Global warming will worsen inequalities in health around the world and increase death rates faster in poorer countries than in wealthier ones, according to a coalition of scientists, economists and climate experts.
New research from the Climate Impact Lab concludes that low-income countries were disproportionately affected by extreme heat, as the negative health effects were exacerbated by restricted access to air conditioning and less developed healthcare systems, based on the historical data.
The study, which indicates greater climate-related mortality rates in developing countries than in wealthier ones, comes as world leaders land in Sharm el-Sheikh in Egypt for the UN climate summit.
The conference is expected to be dominated by fraught debate among nations over who pays for the costs of climate change, with the smaller, less wealthy nations most affected by a warming planet arguing that richer countries with higher emissions should help foot the bill.
In a scenario where countries meet their greenhouse gas emissions reduction pledges under the Paris Agreement, Faisalabad, Pakistan, could expect annual all-cause death rates to increase by 67 deaths per 100,000 people compared to a future with no climate change, the study’s authors found.

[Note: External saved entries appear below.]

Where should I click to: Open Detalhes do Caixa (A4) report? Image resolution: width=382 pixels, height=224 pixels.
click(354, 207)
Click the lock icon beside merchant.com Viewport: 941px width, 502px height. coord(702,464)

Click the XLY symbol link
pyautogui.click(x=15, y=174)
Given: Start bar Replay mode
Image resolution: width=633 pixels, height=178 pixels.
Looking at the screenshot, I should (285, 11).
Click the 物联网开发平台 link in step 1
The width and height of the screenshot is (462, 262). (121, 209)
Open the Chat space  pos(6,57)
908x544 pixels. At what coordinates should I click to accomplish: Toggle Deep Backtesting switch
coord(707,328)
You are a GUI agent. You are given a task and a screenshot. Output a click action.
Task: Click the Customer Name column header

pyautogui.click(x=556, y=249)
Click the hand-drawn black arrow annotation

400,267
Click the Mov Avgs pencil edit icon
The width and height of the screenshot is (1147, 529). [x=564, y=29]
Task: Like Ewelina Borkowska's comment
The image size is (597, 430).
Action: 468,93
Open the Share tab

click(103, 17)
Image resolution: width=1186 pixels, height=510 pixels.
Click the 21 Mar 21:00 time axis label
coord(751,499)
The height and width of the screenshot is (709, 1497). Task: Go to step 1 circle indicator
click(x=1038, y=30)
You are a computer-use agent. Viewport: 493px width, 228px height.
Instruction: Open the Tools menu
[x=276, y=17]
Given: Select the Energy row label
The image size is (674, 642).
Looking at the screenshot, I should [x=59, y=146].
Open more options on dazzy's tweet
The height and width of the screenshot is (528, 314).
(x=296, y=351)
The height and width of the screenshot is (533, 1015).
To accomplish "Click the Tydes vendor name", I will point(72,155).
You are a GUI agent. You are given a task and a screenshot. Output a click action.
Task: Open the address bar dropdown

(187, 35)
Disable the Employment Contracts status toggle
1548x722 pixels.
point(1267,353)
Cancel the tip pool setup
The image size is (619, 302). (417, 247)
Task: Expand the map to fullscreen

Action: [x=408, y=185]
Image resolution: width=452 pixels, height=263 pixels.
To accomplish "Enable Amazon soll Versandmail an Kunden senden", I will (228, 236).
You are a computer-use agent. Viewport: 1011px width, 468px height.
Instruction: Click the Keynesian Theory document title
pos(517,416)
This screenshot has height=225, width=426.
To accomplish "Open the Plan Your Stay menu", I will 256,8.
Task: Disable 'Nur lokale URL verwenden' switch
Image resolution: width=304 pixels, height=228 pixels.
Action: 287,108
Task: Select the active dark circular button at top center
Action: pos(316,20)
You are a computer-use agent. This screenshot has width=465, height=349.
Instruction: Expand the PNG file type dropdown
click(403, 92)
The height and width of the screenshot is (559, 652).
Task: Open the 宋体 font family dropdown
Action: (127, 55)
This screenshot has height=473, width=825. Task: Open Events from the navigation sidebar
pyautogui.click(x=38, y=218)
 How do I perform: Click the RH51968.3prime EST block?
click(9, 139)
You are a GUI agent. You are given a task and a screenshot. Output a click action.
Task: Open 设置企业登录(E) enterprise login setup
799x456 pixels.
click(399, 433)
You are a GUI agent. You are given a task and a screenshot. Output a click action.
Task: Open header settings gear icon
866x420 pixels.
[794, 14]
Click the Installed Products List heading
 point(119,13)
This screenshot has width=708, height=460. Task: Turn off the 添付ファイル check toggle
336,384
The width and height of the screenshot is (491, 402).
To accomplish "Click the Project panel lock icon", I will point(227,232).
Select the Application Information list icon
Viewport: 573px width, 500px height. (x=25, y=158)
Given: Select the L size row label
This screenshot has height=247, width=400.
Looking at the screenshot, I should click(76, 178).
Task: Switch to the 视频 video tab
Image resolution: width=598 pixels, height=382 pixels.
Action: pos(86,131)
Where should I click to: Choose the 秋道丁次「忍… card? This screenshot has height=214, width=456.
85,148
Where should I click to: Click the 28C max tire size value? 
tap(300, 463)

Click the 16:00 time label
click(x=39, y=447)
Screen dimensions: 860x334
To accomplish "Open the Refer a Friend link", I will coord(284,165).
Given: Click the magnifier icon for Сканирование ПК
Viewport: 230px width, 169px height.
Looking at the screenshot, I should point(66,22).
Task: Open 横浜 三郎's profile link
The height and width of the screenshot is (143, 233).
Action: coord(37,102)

By comparison, in Riyadh, Saudi Arabia, more widespread access to electricity and healthcare would cause an increase of a comparably lower 35 extra deaths per 100,000 people, despite similar patterns of extreme heat being forecast.
“Just looking at this data you can think about the fact that this could have real impacts on human migration in even just the next 30 or 40 years,” said Hannah Hess, associate director at the independent Rhodium Group, a part of the climate lab.